Function currying with bind
There’s one more trick bind enables: currying — creating a specialised function by pre-filling some arguments.
function multiply(a, b) {
return a * b;
}
const multiplyByTwo = multiply.bind(this, 2); // pre-fill first argument
const multiplyByTen = multiply.bind(this, 10);
multiplyByTwo(4); // 8
multiplyByTen(4); // 40
multiplyByTwo is a new function that always passes 2 as the first argument to multiply. You write the general function once and create specific versions from it. This pattern becomes very powerful in functional programming.
Why all of this matters
These aren’t academic concepts.

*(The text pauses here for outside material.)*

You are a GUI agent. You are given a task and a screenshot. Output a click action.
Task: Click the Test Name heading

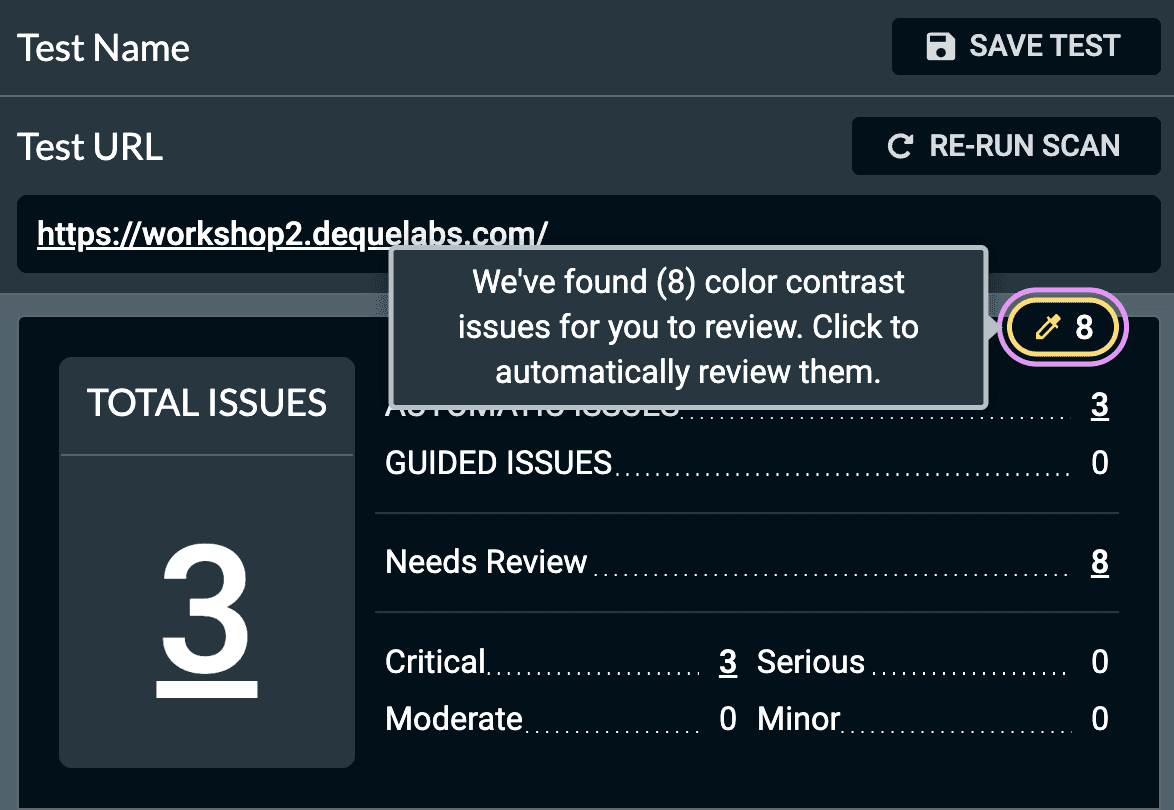tap(104, 48)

They explain real bugs.
When you see a variable print undefined instead of its value — that’s hoisting. When a function can’t find a variable that seems like it should exist — that’s the scope chain. When two pieces of code silently overwrite each other — that’s global namespace pollution.
Understanding execution context means you can read JavaScript the way the engine reads it: creation phase first, execution phase second, scope chain built before anything runs.
That mental model changes how you write code. You stop relying on var. You understand why let and const behave the way they do. You know why functions can access certain variables and not others.
The engine isn’t doing magic. It’s following rules. Now you know the rules.